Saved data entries
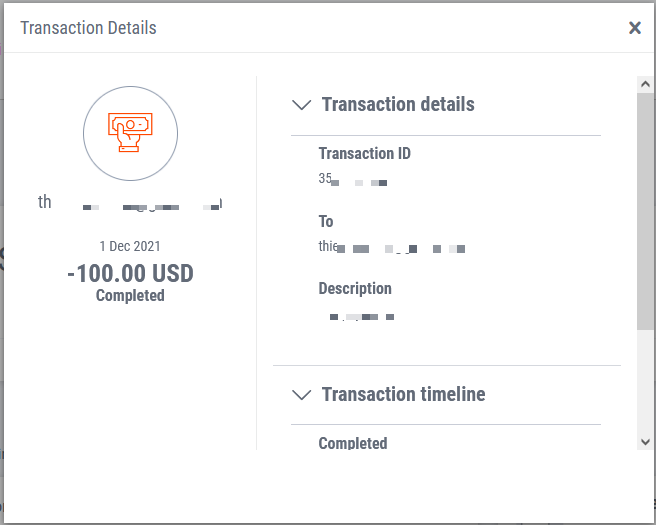Click the Completed entry in the timeline
656x525 pixels.
tap(353, 443)
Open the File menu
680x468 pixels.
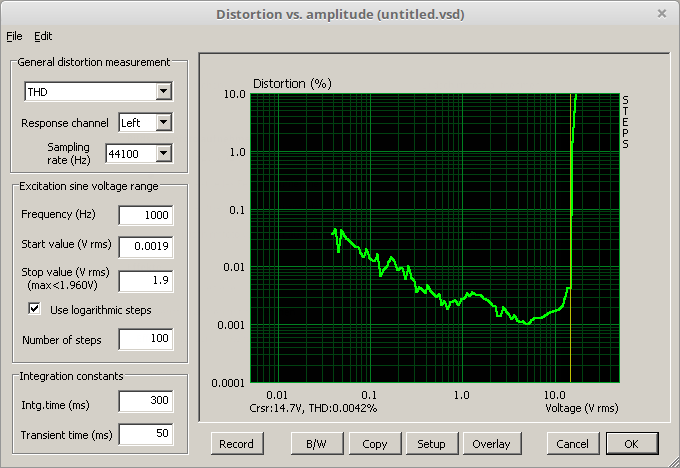click(14, 36)
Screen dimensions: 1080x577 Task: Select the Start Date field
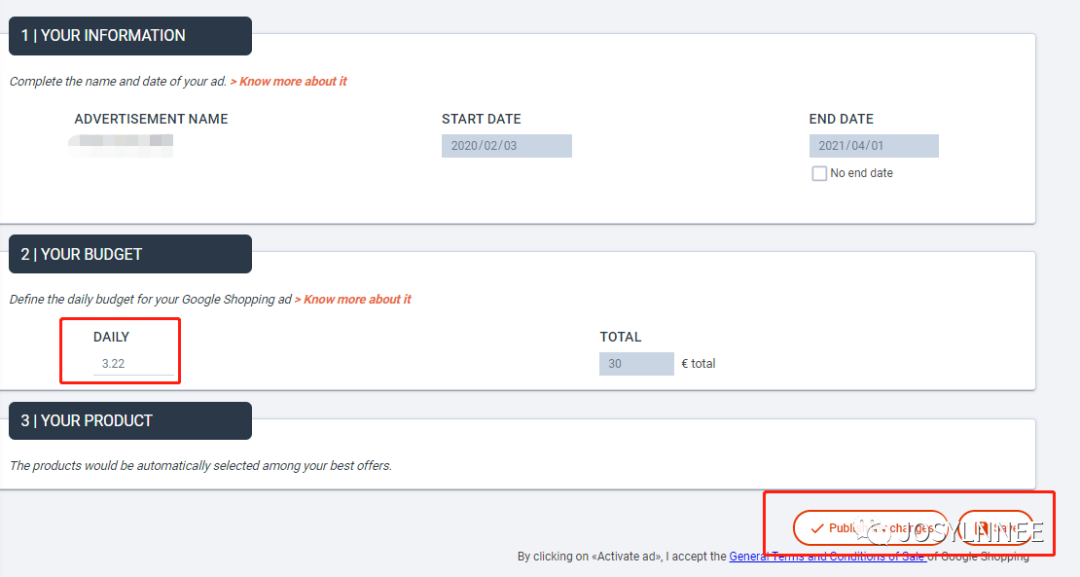point(506,146)
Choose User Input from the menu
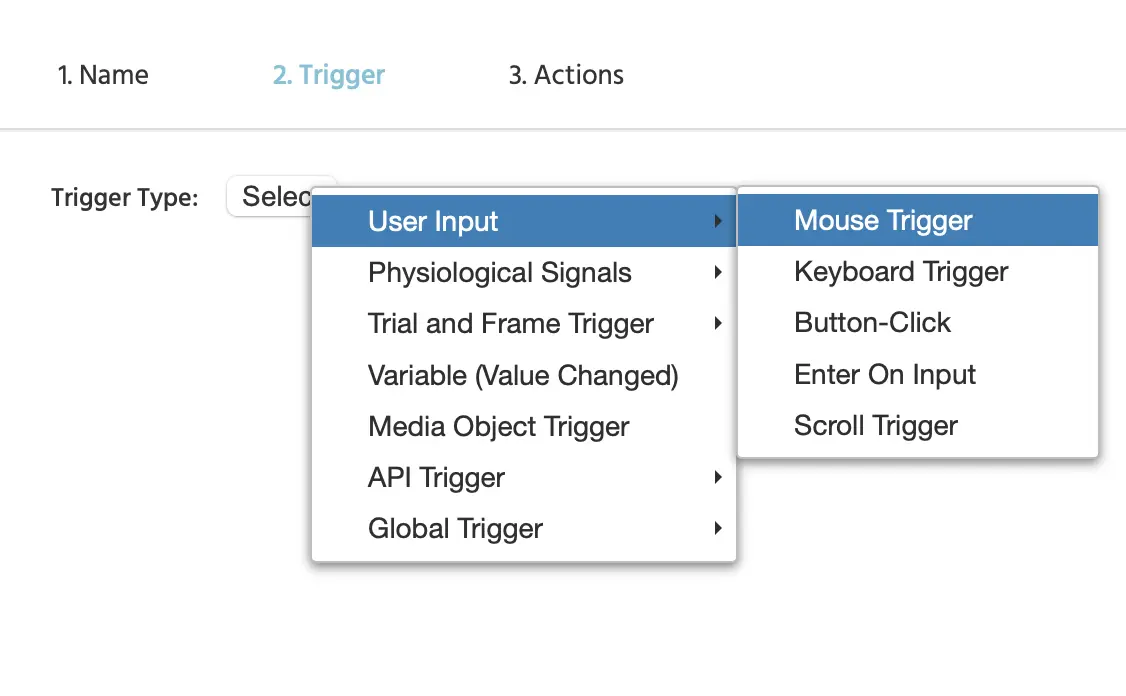 (x=433, y=221)
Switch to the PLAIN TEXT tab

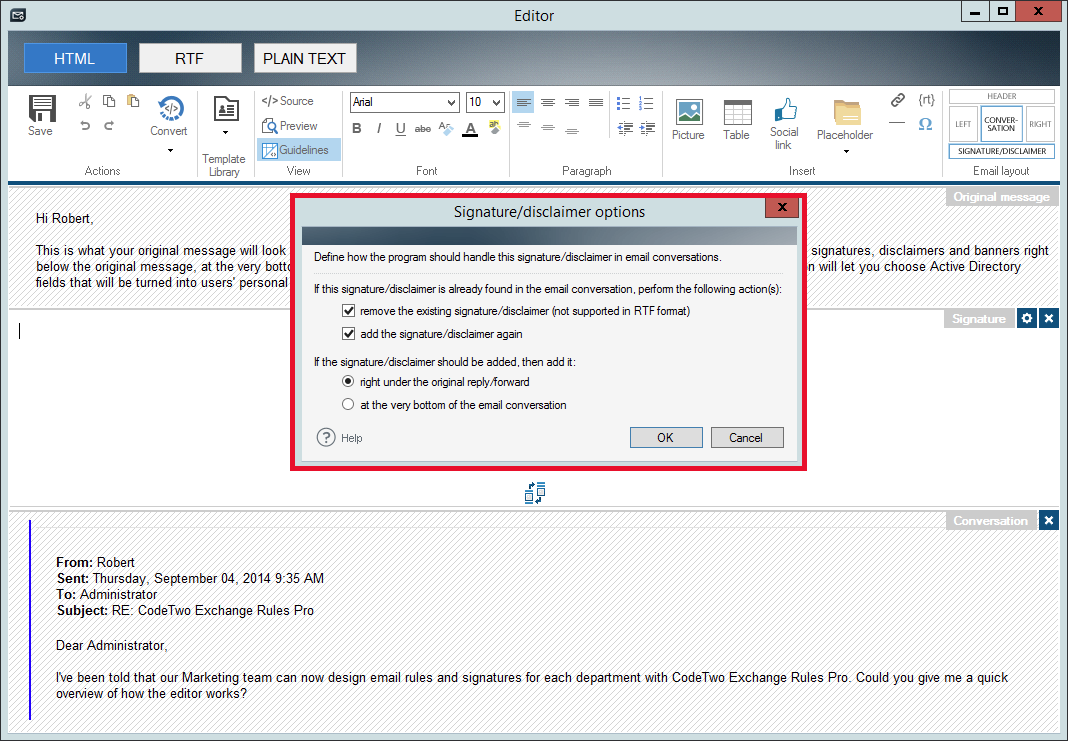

Instructions to follow: Copy out, without any pictures, the lines of the records above from the one containing "Choose User Input from the menu" through the final line, both ends included.

Result:
Choose User Input from the menu
 (x=433, y=221)
Switch to the PLAIN TEXT tab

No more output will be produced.